-- SET EXERCISE A --
Rewrite the entries below, replacing "checkbox" with "check box" and leaving everything else unchanged.

-- DOCUMENT SECTION --
———

11- Assignment: Armenian and Assyrian Refugees


The following is from a letter written by Will Grummett in 1923 and published in the Toronto Globe and Mail newspaper:

During the Great War, I served with the Imperial Army in Mesopotamia, and toward the close of that campaign, during the latter part of 1918 I was sent up into Persia to aid in the rescue of that part of the Armenian people who had taken refuge at Lake Urmia, in Northern Persia. We were told we had 80,000 Armenians to bring down into Mesopotamia where they could be cared for by the British Forces. From records I kept of the refugees passing through my hands I believe 57000 refugees reached the concentration camp at Baqubah. The rest presumably perished on the way. The total distance traveled was 500 miles. The death rate per day was very heavy on the 60 miles of route over which I had charge.

W.J. Grummett,  Toronto Globe and Mail, April 30, 1923.

———

-- DATA IN THIS EXERCISE --
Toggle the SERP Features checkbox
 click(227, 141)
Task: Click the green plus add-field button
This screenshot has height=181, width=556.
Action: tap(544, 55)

———

-- SET EXERCISE B --
Write what comes next in the passage about Armenian and Assyrian refugees above.

-- EXERCISE RESULT A --
Toggle the SERP Features check box
 click(227, 141)
Task: Click the green plus add-field button
This screenshot has height=181, width=556.
Action: tap(544, 55)

-- EXERCISE RESULT B --
On his return to Mesopotamia from India, Will Grummett went to Khanaqin  to undertake work, “in connection with refugees.”(Regimental Diary of the 2nd Battalion Norfolk Regiment, Sept. 1918)  Those refugees were both Armenian and Assyrian people who had fled the Lake Urmia area in Persia (Iran) for safety in hastily constructed British camps around Hamadan in southern Persia.

Map of Mesopotamia showing relative location of Hamadan in Persia and the Baqubah Refugee Camp, 1918

Following the Russian revolution and the departure of the Russians from the war, Russia’s former Armenian and Assyrian allies were left to fend for themselves against the Turks.  They held on for some time, but lacking numbers and supply they, eventually, retreated.  Unlike a military retreat, however, this exodus included the soldiers and their displaced families.  They retreated to Hamadan covering 250 miles in difficult country.  Once at Hamadan, however, the British Army decided that they could be better cared for closer to British controlled rail lines in Mesopotamia.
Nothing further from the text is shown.